» **STATED TASK A**
In the question about wildcard search, put "Dataplex" in place of "Data Catalog" and write out the passage between "How to execute" and "e.g. for tag:data_gov_template.hasPII(=true)", inclusive.

» **SOURCE EXCERPT**

------------------------------------

1

How to execute a wildcard/RegEx search in Data Catalog (Google Cloud Platform) ?

  • It would make sense to search metadata across column names and tag attributes (and there values).

The current documentation only lists very strict search behavior e.g. for tag:data_gov_template.hasPII(=true)

  • Needed would be a result for "PII" - I don't care about specifying the exact template name etc.

e.g. labels:etl

  • if I only search for etl there is no result

(metadata/attributes and values is not searchable on a direct way?)

InLaw
  • 2,537
  • 2
  • 21
  • 33
  • According to the documentation you shared, you can use name:x , which it will match all the entities which matches the predicate ***x***. So this behaviour it is similar to wildcards. Does it addresses your question? [Here](https://cloud.google.com/data-catalog/docs/concepts/overview#how_works) is an overview of how Data Catalog works. – Alexandre Moraes Nov 10 '20 at 12:17
  • I updated my question with examples. You are right that predicate "x" is very broad (and not a controlled and precise search) – InLaw Nov 10 '20 at 13:22
  • e.g. ´column:difference.old_mode´ is not working even it is the exact name of the column – InLaw Nov 10 '20 at 13:25
  • @AlexandreMoraes the docs telling sometimes not much and are sometimes incorrect. Interesting what Google internally they think of the current state of Data Catalog (e.g. 22:50) https://www.youtube.com/watch?v=gCXgZ5ZkJeI – InLaw Nov 10 '20 at 13:43
  • After reading your update, in order for ***label:ets*** to work, you data assets should be labeld, such as explained here for BigQuery. Have you labelled the data assets you want to retrieve? ***label:etl*** returns your data assets that have this label and the label key has **etl** as a substring. – Alexandre Moraes Nov 10 '20 at 14:01
  • Regarding your comment that `column:difference.old_mode` does not work, I must point out that, currently, searching for nested columns is not supported in Data Catalog. There is an opened Feature Request to implement this feature, which you can keep track [here](https://b.corp.google.com/issues/164166219). Do you have any other concerns? If not, I will sum up all the information I shared as an answer to further contribute to the community. – Alexandre Moraes Nov 10 '20 at 14:09
  • like written in the question. the search for "etl" should end with results NOT ONLY labels:etl [there is no flexible regex search - that is like IT-kindergarten, isn't is?] AND metdata -> e.g. Tag attributes and there values are not searchable at all ? – InLaw Nov 10 '20 at 14:31
  • As written in the [documentation](https://cloud.google.com/data-catalog/docs/how-to/search-reference#qualified_predicates), you can search through your Data Asset's metadata, based on the described qualifiers, each one has a specific reach. If you use the label qualifier it will go through the metadata, searching for matching sub-strings in the label (for all assets that have a label). Does it address your question? – Alexandre Moraes Nov 10 '20 at 16:12

1 Answers1

1

From your use case, I understood that you want to search for a particular metadata attribute, like a Tag field, PII, right?

------------------------------------

» **DATA PROVIDED**
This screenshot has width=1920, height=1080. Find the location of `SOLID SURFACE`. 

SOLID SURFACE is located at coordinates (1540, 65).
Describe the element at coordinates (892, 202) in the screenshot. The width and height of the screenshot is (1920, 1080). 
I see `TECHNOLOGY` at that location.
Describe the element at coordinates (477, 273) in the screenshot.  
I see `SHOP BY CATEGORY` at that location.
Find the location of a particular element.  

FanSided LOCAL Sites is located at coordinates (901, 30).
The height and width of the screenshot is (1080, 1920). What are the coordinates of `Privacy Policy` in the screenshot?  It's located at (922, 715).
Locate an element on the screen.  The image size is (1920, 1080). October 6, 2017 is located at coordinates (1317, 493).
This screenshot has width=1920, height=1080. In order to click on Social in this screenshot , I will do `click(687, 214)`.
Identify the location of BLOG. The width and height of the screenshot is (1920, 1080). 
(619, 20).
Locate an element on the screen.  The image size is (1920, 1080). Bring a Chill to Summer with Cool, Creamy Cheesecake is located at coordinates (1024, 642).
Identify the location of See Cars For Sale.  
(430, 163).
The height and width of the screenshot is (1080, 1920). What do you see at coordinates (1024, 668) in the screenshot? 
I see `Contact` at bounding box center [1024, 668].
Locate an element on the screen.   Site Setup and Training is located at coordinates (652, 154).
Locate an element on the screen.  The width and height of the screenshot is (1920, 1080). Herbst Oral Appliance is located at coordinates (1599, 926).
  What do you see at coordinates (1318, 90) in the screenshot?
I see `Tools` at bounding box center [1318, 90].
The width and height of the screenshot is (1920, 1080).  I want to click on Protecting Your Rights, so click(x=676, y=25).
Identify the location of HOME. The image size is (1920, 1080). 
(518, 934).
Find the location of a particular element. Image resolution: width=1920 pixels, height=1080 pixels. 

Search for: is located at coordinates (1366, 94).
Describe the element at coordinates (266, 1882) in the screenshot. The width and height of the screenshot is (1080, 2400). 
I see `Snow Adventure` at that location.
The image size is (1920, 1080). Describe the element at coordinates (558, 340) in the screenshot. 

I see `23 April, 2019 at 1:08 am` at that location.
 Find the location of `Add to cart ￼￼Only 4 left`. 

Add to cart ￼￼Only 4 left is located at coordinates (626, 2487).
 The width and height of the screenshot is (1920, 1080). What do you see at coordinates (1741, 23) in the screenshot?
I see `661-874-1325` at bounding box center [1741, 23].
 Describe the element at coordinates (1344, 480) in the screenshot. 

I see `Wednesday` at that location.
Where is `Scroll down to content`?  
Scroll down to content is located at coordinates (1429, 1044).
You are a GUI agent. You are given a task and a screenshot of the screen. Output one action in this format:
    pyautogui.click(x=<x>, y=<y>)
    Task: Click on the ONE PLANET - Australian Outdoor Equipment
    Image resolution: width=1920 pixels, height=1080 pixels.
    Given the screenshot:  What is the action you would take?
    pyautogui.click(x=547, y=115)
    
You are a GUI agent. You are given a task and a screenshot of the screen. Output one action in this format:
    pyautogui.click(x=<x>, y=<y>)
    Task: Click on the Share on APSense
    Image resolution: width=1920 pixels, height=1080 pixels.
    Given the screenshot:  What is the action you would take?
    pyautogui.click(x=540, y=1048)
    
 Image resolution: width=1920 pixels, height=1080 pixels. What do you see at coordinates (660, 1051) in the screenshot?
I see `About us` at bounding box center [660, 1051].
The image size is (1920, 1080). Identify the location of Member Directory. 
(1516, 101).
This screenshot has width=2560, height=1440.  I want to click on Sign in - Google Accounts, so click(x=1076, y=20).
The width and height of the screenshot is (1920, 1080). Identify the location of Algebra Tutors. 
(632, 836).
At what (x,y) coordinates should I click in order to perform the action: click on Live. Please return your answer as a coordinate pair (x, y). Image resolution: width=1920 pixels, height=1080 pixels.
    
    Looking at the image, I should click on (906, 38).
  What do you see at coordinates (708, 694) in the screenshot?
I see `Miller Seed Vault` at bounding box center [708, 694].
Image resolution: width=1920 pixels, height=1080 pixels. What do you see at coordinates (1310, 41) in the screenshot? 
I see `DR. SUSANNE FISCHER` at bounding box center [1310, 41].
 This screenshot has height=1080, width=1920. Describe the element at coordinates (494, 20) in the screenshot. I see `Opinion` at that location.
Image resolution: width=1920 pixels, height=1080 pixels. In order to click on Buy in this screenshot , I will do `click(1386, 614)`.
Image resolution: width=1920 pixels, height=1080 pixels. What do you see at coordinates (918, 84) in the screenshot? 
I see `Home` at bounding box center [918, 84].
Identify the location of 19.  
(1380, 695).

------------------------------------

» **STATED TASK B**
Retype, unchanged, the records between the lines holding "at (922, 715)." and "coordinates (1317, 493).", inclusive.

» **FULL OUTPUT A**
How to execute a wildcard/RegEx search in Dataplex (Google Cloud Platform) ?

  • It would make sense to search metadata across column names and tag attributes (and there values).

The current documentation only lists very strict search behavior e.g. for tag:data_gov_template.hasPII(=true)

» **FULL OUTPUT B**
The height and width of the screenshot is (1080, 1920). What are the coordinates of `Privacy Policy` in the screenshot?  It's located at (922, 715).
Locate an element on the screen.  The image size is (1920, 1080). October 6, 2017 is located at coordinates (1317, 493).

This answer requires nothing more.